Goddess Pose is a vulnerable pose; it exposes the entire front body. But when you relax in this position, you can create more space for your breath, vital organs, circulation, thoughts, feelings, and any sensations that arise. Making space starts by taking notice, like this: Hmm, there’s that tightness in my right hip. Look at that, there it is again. Whatever shows up, simply notice it, return your awareness to the support of the ground and your breath, and then allow your caring breath to create more space for whatever you may be experiencing. Like breathing, releasing tension is not something we do, it’s something we allow.
• What does being spacious mean to you?
• Can you think of a time when you felt very tight, limited, and closed in? How did you help yourself relax and create space?
• How can you help yourself remember to pause and expand more often?
Learn to listen in Full Relaxation Pose
Place 2 blocks side by side near the foot of your mat with a rolled-up blanket on top. If you wish, you may add a bolster for extra leg support and a blanket, for softness, under your heels. Sit facing the blocks, and slowly lower to the floor, mindfully resting your knees atop the roll with your feet hip-width apart. For additional head support, place a blanket or folded towel under your head and a rolled-up towel beneath your neck. Rest your arms at your sides—or on your belly with elbows on the floor. Once you’re comfortable, take several long breaths, progressively releasing all of your body weight into the ground. Relax here. For the last minute of the pose, bring your hands to your belly and feel your palms receive your breath. Imagine your breath loosening and softening any lingering hardness in your body.
To exit, slowly draw your knees toward your belly, and roll onto one side, making a pillow under your head with one of your arms. Relax on your side for 1 minute, then mindfully press up to a comfortable seated position.
In Full Relaxation Pose, we can practice listening to the breath and noticing the way it tenderly meets everything it comes into contact with. Imagine the way your dearest friend would listen to you if you needed kind support and attention. Most of us do not listen to ourselves with this level of care. This is important to consider in a restorative practice because once you begin to relax, it’s not unusual for things to start bubbling up—feelings or sensations that tension has tried to protect you from. Once you begin to unfurl those knots, it’s important to compassionately listen to, and observe, what’s being released. A listening practice begins with making the choice to relax with whatever comes up in your body, mind, and heart. It means choosing to receive—in a nonjudgmental way—whatever your tension has been shielding you from. It means opening up, over and over, to anything you may discover, without feeling the need to critique, fix, or change.
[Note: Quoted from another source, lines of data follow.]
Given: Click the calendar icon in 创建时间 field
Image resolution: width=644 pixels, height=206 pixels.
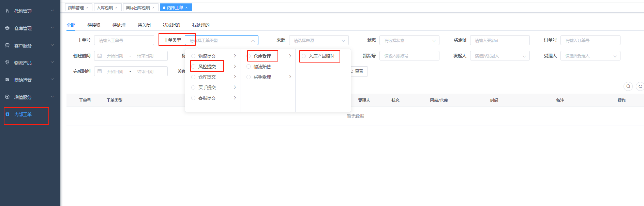Looking at the screenshot, I should click(100, 56).
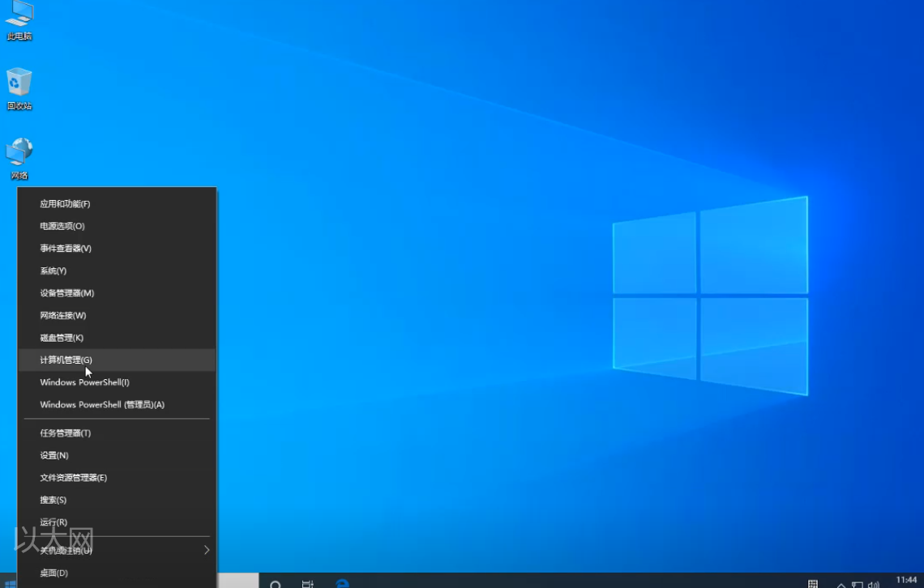Click the taskbar search icon
Image resolution: width=924 pixels, height=588 pixels.
[276, 583]
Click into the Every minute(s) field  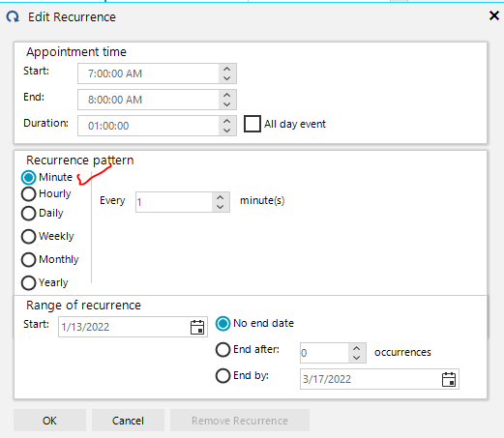click(174, 202)
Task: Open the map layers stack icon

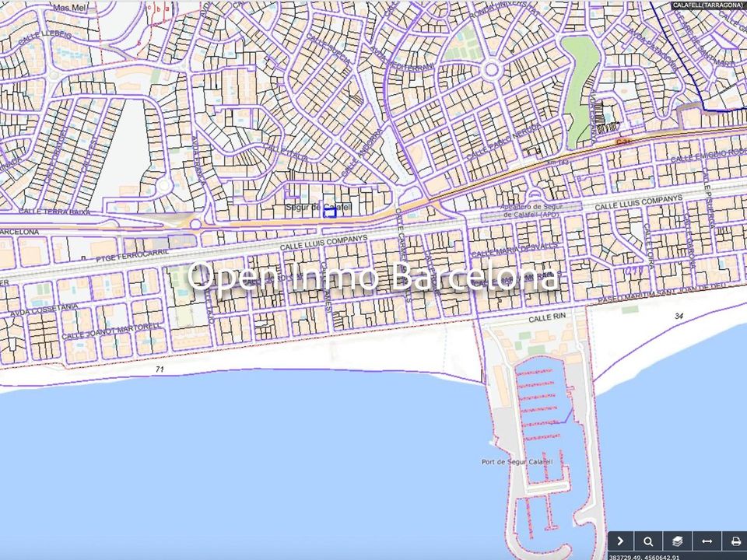Action: pyautogui.click(x=678, y=541)

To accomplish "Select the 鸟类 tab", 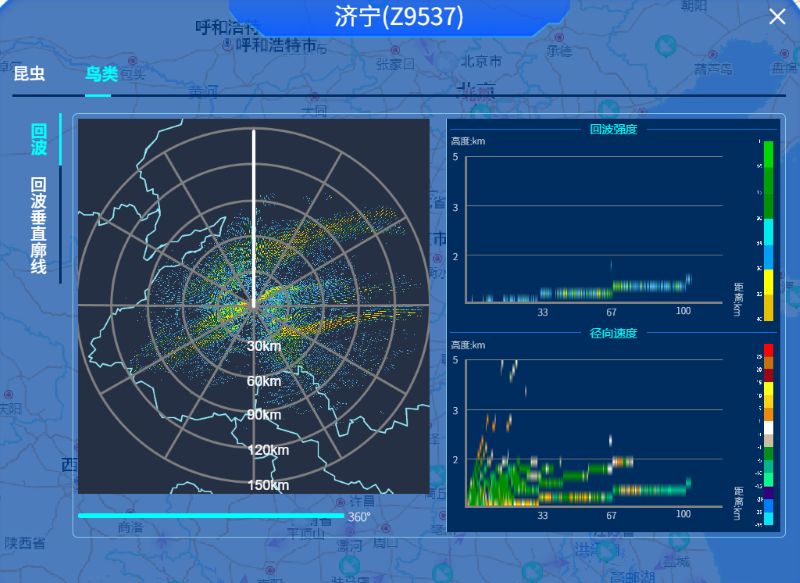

• Can you recall a time when you unexpectedly received a compassionate response from someone when you really needed it?
• Can you remember a situation where you shifted from feeling shut down and closed-hearted to tender?
• How can you promote listening to yourself in this kind and loving way today?
About the Author
Jillian Pransky is the author of Deep Listening: A Healing Practice to Calm Your Body, Clear Your Mind, and Open Your Heart (Rodale). She is an international presenter and Certified Yoga Therapist, and she has taught mindfulness, yoga, and meditation for more than 20 years. Learn more at jillianpransky.com.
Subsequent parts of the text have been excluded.